Provided records >>

★ ★ ★ ★ ★

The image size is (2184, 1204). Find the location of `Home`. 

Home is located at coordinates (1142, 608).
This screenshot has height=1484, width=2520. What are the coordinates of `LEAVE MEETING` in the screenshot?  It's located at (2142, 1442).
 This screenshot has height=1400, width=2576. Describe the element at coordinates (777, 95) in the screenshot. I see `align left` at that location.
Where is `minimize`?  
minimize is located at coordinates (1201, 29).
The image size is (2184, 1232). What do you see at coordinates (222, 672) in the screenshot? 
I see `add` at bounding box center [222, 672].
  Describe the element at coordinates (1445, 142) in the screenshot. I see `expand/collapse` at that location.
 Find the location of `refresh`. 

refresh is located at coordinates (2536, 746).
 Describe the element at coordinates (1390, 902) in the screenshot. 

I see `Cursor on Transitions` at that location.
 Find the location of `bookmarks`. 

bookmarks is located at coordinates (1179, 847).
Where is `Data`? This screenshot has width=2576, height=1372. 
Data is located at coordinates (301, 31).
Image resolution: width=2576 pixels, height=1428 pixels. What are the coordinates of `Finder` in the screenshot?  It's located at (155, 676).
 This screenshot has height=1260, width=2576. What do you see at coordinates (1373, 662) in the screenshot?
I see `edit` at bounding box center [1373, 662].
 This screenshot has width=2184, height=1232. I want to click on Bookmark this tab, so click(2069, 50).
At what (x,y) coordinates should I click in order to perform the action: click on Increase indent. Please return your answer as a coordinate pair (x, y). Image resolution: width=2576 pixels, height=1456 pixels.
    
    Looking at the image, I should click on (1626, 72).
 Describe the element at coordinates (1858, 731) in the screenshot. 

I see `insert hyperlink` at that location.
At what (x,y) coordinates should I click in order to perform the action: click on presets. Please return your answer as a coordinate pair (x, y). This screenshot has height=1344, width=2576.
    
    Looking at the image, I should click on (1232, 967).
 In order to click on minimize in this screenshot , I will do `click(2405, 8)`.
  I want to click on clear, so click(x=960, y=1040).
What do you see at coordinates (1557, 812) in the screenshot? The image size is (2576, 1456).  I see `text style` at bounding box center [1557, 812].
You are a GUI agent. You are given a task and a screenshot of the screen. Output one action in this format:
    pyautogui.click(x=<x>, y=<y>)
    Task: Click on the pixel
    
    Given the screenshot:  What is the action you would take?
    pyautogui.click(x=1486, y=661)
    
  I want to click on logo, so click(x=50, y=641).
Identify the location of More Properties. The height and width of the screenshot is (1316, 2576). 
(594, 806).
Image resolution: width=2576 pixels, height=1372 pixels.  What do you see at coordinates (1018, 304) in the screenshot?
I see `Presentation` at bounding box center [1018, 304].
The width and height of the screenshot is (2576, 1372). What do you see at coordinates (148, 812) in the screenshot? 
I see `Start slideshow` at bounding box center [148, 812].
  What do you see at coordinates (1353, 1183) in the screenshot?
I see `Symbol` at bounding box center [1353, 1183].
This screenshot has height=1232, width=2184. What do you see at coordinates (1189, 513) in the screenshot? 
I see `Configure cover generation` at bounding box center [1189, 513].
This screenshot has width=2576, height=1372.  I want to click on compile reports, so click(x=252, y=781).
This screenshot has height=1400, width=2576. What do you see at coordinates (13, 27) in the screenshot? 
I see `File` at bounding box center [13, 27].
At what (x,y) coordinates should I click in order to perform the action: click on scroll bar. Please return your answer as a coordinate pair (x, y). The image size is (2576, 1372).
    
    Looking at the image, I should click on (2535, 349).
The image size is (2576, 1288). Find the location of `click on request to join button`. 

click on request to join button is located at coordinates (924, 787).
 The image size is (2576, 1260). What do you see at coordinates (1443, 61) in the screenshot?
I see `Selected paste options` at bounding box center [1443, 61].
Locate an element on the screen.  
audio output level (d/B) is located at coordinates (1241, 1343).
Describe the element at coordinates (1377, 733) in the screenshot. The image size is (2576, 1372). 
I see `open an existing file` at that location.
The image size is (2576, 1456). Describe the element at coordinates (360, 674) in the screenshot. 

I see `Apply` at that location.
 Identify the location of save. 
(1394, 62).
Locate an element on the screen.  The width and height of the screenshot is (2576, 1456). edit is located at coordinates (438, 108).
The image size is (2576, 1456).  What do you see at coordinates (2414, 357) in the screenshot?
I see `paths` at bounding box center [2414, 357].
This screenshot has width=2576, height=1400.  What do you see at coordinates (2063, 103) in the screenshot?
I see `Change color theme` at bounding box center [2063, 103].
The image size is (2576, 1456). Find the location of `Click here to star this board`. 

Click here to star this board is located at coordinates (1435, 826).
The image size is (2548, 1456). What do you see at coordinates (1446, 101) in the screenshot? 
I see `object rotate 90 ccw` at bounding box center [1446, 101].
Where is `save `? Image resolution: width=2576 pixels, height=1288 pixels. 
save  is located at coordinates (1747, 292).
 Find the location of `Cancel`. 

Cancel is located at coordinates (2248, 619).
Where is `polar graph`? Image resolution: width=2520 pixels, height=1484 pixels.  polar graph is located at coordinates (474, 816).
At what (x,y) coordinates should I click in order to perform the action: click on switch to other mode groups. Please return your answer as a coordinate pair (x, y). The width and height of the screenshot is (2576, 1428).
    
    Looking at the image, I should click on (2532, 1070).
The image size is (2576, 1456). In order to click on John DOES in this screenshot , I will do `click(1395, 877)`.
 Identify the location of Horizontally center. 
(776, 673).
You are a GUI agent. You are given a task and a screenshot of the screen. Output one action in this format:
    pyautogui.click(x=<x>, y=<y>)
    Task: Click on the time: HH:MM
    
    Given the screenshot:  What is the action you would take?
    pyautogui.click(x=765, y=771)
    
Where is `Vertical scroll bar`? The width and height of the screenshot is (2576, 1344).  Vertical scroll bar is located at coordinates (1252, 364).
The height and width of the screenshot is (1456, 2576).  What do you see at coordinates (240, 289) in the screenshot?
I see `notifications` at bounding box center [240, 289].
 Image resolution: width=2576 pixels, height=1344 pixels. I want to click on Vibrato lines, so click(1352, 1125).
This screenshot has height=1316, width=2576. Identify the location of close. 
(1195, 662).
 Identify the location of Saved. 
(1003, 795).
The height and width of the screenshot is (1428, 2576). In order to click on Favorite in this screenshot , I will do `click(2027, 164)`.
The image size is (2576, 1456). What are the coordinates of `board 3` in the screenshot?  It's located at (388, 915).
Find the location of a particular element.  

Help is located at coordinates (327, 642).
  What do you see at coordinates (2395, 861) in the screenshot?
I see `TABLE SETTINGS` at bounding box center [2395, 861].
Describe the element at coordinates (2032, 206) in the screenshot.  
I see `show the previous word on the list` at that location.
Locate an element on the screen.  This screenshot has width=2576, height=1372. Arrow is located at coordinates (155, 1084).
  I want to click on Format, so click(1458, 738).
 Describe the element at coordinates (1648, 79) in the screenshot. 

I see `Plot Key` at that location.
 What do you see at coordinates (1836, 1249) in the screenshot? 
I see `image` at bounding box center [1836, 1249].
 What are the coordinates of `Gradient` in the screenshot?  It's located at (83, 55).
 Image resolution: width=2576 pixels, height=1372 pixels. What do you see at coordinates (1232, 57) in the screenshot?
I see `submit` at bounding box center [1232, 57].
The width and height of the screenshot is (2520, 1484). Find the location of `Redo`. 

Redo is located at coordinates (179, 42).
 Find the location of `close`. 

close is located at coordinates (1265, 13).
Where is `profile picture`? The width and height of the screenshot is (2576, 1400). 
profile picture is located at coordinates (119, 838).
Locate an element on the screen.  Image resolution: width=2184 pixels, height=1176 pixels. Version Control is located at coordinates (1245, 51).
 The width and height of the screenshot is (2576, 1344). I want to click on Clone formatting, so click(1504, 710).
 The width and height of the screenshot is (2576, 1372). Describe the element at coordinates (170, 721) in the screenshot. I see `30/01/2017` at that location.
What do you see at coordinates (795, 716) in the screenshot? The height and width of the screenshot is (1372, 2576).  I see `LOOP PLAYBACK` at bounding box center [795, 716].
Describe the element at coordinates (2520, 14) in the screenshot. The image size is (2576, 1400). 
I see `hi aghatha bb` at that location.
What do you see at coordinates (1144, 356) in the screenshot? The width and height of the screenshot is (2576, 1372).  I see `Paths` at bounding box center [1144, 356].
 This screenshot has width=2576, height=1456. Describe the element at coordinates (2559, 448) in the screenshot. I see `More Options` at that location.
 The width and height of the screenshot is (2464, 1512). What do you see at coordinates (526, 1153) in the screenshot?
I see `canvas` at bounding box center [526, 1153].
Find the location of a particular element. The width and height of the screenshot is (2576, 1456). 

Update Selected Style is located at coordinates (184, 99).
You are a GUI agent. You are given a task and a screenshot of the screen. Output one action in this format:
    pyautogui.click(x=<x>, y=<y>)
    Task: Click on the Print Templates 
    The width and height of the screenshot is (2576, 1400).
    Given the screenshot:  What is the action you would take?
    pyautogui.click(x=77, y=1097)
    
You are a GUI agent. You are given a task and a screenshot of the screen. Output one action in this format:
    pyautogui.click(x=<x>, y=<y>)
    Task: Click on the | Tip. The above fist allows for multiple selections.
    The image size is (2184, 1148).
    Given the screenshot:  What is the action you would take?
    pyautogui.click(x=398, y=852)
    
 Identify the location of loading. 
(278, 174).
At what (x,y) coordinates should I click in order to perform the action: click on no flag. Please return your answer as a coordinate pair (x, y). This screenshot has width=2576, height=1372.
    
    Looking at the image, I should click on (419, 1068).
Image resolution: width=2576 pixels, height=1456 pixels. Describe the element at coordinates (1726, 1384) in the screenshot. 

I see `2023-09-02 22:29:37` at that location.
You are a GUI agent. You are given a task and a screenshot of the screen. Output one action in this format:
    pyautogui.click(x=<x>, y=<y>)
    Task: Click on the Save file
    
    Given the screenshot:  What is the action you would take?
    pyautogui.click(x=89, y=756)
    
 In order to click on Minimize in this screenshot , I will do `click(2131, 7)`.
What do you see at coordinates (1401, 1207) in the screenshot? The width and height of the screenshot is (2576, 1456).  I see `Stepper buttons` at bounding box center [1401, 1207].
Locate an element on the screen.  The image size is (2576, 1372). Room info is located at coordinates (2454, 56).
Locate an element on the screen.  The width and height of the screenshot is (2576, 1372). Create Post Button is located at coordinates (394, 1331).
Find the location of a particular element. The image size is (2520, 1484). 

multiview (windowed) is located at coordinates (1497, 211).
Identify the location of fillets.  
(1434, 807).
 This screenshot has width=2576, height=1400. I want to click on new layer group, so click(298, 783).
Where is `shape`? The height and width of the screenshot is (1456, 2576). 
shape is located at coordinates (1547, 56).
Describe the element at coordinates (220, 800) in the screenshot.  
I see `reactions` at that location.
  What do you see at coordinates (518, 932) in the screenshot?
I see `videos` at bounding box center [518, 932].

★ ★ ★ ★ ★

What needs to be done >>
Count the lines in the items above that contain the string "picture", with case significant, and reply with the number alone.

Answer to this task >>
2